NSW, Queensland seek to protect network revenues at COAG

network-queensland

The two big states that still own all or most of their extensive electricity networks are standing in the way of reforms that the Australian Energy Regulator says will help put a lid on network costs and keep prices down for consumers.

Queensland, which retains its networks, and New South Wales, which will retain most of its while it leases some, have both resisted abolishing the limited merits review, a move designed to prevent network owners from automatically challenging AER decisions on network spending.

The AER has limited that all its attempts to restrict network spending have been frustrated by court appeals. It wanted to limit those appeals, but the process has been stymied by the two network-owning stakes, who critics say look to network revenue as a form of tax raising and want to keep them there.

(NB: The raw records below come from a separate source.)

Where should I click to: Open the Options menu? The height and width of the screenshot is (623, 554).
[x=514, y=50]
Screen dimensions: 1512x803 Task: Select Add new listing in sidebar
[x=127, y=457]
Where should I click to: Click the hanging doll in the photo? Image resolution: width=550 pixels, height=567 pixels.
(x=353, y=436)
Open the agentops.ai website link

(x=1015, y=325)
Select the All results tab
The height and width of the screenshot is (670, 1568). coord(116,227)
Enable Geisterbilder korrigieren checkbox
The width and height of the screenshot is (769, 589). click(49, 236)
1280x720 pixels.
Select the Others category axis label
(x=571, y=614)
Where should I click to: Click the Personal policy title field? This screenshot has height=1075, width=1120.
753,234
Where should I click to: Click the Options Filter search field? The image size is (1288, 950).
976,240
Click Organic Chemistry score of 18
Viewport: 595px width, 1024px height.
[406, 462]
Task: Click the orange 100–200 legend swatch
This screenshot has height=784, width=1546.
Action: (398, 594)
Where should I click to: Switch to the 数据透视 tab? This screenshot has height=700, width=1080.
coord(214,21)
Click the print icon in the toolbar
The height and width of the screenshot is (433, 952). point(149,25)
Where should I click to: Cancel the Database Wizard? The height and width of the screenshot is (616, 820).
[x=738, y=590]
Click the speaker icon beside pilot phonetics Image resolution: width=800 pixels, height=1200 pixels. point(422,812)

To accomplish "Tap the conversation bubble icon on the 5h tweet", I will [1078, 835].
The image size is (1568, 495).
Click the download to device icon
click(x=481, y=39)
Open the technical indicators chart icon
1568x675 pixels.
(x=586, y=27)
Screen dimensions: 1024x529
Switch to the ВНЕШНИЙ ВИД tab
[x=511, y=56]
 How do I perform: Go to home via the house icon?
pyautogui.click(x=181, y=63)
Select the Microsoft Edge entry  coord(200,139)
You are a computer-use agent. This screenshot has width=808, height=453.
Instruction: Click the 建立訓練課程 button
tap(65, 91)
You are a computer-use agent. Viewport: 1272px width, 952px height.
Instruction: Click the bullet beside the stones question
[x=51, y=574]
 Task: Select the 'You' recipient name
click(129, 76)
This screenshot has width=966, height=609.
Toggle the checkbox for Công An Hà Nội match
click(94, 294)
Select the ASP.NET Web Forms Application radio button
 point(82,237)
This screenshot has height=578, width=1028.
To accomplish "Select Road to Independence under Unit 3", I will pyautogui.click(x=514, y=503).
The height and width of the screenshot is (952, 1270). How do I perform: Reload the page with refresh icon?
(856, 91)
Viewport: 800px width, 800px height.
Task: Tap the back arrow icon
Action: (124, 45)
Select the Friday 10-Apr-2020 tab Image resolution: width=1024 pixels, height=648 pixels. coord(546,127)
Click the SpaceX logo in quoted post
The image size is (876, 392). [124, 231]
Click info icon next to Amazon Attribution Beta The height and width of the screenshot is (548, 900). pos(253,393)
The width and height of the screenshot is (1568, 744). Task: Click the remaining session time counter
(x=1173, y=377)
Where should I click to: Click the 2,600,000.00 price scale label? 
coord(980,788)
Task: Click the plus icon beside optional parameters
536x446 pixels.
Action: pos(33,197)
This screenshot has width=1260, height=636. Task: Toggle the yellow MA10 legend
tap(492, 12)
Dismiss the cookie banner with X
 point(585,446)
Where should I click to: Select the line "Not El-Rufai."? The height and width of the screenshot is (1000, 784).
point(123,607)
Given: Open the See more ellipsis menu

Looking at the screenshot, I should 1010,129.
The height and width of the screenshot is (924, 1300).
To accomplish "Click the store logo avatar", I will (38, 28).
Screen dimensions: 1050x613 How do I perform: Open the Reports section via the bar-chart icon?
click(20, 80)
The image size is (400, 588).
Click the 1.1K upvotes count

According to the official release from the COAG Energy Council, the country’s energy ministers could not reach consensus on abolishing the LMR, even though they did agree that the arrangements were failing and that immediate reform was required.

The communique did claim progress on efforts to streamline the consideration of new interconnectors and reduce costs for gas users, by forcing quarrelling parties in the gas industry – pipeline owners and suppliers – to go to arbitration. This was a recommendation from the review by Michael Vertigo.

Improvements will be made to the Regulatory Investment Test for Transmission to ensure high impact, low probability events, like the South Australian blackout are taken into account and to ensure the consideration process is more streamlined.

Of greater interest, however, was a 45 minute briefing and discussion hosted by chief scientist Alan Finkel on his review of energy security. According to those present, it included a major focus on storage, both in the possibilities of pumped hydro identified by the ANU, and on battery storage in homes and businesses.

Finkel said the cost of battery storage was falling so quickly it was unlikely to need any subsidies, although South Australia and ACT have provided some initial incentives to kick start the deployment, and network owners and retailers are also providing incentives for various storage trials.

Finkel last week released his review, which identified the “unstoppable” nature of the energy transition, and how the technologies to deal with variable renewable energy were in place, but needed to be managed properly with decent policy settings.

Federal energy minister Josh Frydenberg said it was agreed by the COAG Energy Council to “fast-track for consideration in February additional measures to strengthen the National Electricity Market responding to security and reliability issues identified in his preliminary report.”

To do that, however, they will need to get the slow-moving Australian Energy Market Commission over the line. That may not be so easy, given its apparent prejudice and misunderstandings about new technologies.

In particular, Frydenberg said these measures to improve system security, like the use of storage to provide fast frequency response. Such measures have been proposed but fiercely resisted by the fossil fuel generators who fear losing their market power if their gas generators lose their dominant position in market price setting.

However, tensions still remained between Frydenberg and the “pro-renewable” Labor states of South Australia, Victora, Queensland and the ACT, over the lack of co-herent policy measures from the federal government.

Finkel told the energy ministers that with feed in tariffs offering an average 7c/kWh, and consumers facing a grid-charge of four times that much, “it made sense for consumers to have their own batteries.

A report by CSIRO and the network owners last week said that the anticipate high level of households battery storage would play a critical role in future energy security, providing load balance and grid security.

“There is palpable frustration from the states on the major policy focus,” said Shane Rattenbury, the new energy minister from the ACT, and the first Green to sit on the COAG energy council.

“There is real sense that the Commoneealth has left the states hung out to dry,” he said, referring to the attacks on state-based renewable energy targets and the lack of federal policy.

“We want to work together. The states and the territories do know that this change is inevitable and we know that this transition will be a hedge against future energy price increases.

Comments

3 responses to “NSW, Queensland seek to protect network revenues at COAG”

  1. trackdaze Avatar
    trackdaze

    It was never a good idea for states to effectively underpin state finances by taxing electricity distribution. With the network cost representing 50% of the gross electricity price they have what amounts to the window tax london had that saw windows bricked in.

    The more they charge for the network the less it will be used. The less they charge the more they just have to get the electrons flowing.

    1. Mike Dill Avatar
      Mike Dill

      Finkel said that batteries with solar was a ‘no-brainer’. The states will be losing that cash cow. Sadly they will probably pass a law that says you have to be connected, just like water and sewer where available.

  2. disqus_gF5uXVTUbL Avatar
    disqus_gF5uXVTUbL

    Finkel playing an important advisory role to facilitate consensus and assist with network security.